HOW TO COMPLETE THIS TASK
Wherever the word "Website" appears in the entries, copy the whole line.

Screenshot grounding data
--------------------

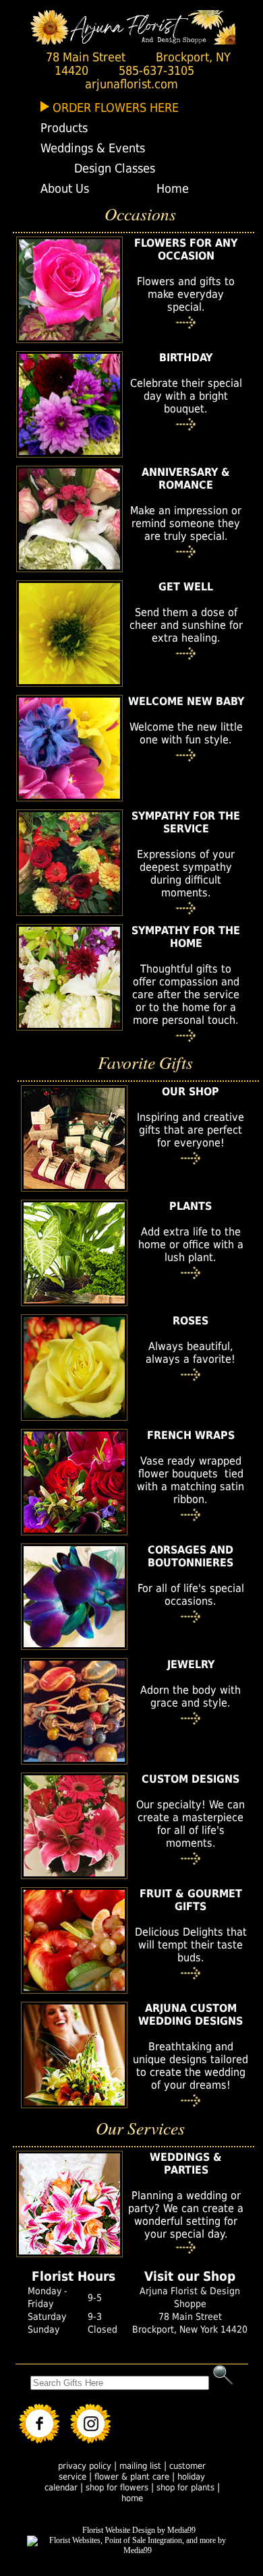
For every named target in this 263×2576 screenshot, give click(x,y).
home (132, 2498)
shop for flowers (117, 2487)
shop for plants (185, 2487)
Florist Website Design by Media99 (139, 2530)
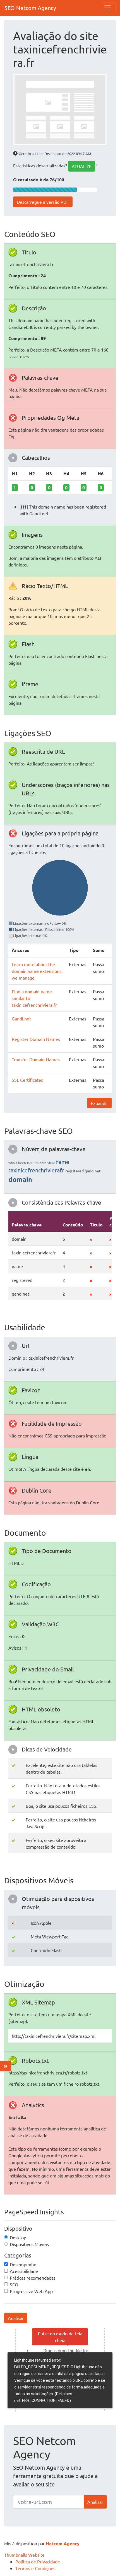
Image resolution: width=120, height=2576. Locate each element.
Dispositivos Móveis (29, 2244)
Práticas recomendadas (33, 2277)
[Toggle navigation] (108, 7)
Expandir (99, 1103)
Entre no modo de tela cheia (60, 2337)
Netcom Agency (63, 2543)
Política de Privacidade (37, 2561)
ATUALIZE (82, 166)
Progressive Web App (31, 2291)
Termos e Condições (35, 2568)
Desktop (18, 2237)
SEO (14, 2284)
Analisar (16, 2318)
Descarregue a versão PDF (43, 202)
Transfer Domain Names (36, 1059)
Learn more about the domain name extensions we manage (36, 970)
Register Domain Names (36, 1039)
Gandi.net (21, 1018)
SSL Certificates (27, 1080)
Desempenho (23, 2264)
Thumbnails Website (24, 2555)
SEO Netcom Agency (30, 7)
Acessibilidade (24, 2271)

--------------------

OUTPUT
Florist Website Design by Media99 (139, 2530)
Thumbnails Website (24, 2555)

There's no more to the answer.